*Text segment*
== Segment start ==

Williams should improve with the confidence this performance gives him. The problem is where does he go from here. He called out Miguel Cotto “and if I can't get Cotto, I'll take a shot at Mayweather.”

Don't expect either Cotto or Maywether to jump up and clap their hands at the prospect of facing a 6-foot-2 southpaw.  The plots are thickening in 147-pound land.

Bob Arum was counting on a big Cotto-Margarito pay-per-view show in the fall and, saying he scored the bout 116-112 for his left coast guy, why not go ahead with those plans? Arum, of course, if he had been Italian, would have had Italy winning World War II. In any case, Cotto-Margarito is hardly a must-see show now and putting his right coast guy, Cotto, in with Sugar Shane Mosley must frighten the promoter.

De la Hoya seems to be angling to help his Golden Boy “partner,” Mosley, get Mayweather, by cutting off Floyd's preferred customer, Ricky Hatton, with promises of meeting the Mancurian candidate himself. Hatton figures to lose to either Mayweather or de la Hoya, but there's more money for him against the latter.

Unless he wants to face someone like Williams or Cintron, tall welterweights with pop, Mayweather's choice seems to come down to “retirement” or Mosley. Unless he wants to face Cintron, Williams's choice may be giving Margarito a rematch.

Or, where is Zab Judah when you need him?

If I were king for a day, I'd line up the welterweights this way: Mayweather-Mosley, De la Hoya-Hatton, Cotto-Williams and Cintron-Margarito II. The beauty anyone can be king for a day if he mixes and matches these eight guys.

I did not see Roy Jones Jr. defeat Tony Hanshaw so, luckily, I don't have to comment on it. And why isn't Jones taking the kind of heat Michael Vick is from PETA?

APPLES AND ORANGES: The Hopkins-Wright bout will be replayed on regular HBO this Saturday before the live telecast of a strange “title” fight. With Mayweather giving up the WBClowns junior middleweight title that he won iin May from de la Hoya to remain the “retired” welterweight champion, Sulaiman and his gang have authorized the match between Vernon Forrest and Carlos Baldomir to be for their vacant 154-pound title and so what if Baldomir has just moved up from welterweight after a one-sided loss to Mayweather…..HBO probably could have done a lot better, I mean, Juan Diaz is looking for a date, but Forrest -Baldomir isn't the worst offering the network has proposed. And while few colleagues will be going to Tacoma for the biggest boxing match in the state of Washington's history, it is a WRITING fight. The storylines are wonderful. Baldomir was the latest Cinderella story, upsetting Judah in January, 2006, to win the undisputed 147-pound title, then knocking out Gatti a few months later before turning back into a pumpkin and losing every round to Mayweather….Forrest was fighter of the year in 2002 when he ended Mosley's unbeaten streak with two solid victories; the next year, though losing twice to Ricardo Mayorga (the second by majority decision in a contest I thought the Viper came back to win), he was voted the Marvin Kohn Good Guy Award for his work with Destiny's Child, the company he co-founded to help disadvantaged kids.

== Segment end ==

*Records provided*
== Segment start ==

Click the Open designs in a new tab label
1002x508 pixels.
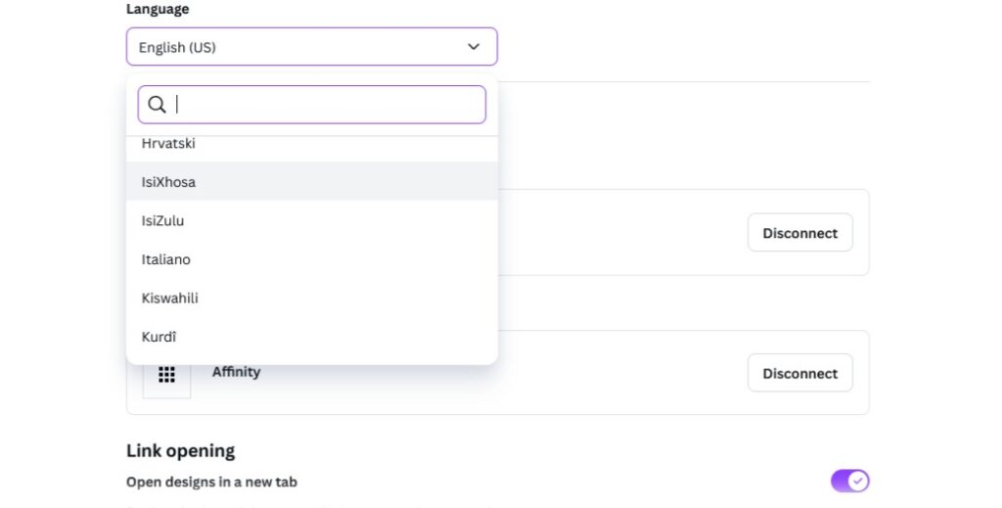[x=211, y=482]
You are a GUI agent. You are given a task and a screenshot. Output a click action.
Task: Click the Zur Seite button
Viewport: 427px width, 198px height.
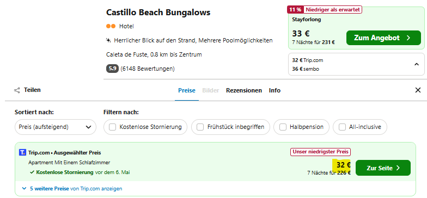(x=383, y=168)
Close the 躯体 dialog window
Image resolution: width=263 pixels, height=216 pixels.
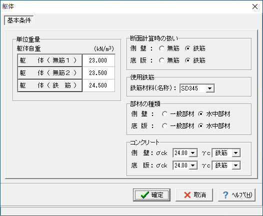click(x=255, y=7)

== Segment end ==

*What is needed*
Can you repeat everything in the boxing column above from "Bob Arum was" down to "against the latter." word for word?

*Reply to the exercise*
Bob Arum was counting on a big Cotto-Margarito pay-per-view show in the fall and, saying he scored the bout 116-112 for his left coast guy, why not go ahead with those plans? Arum, of course, if he had been Italian, would have had Italy winning World War II. In any case, Cotto-Margarito is hardly a must-see show now and putting his right coast guy, Cotto, in with Sugar Shane Mosley must frighten the promoter.

De la Hoya seems to be angling to help his Golden Boy “partner,” Mosley, get Mayweather, by cutting off Floyd's preferred customer, Ricky Hatton, with promises of meeting the Mancurian candidate himself. Hatton figures to lose to either Mayweather or de la Hoya, but there's more money for him against the latter.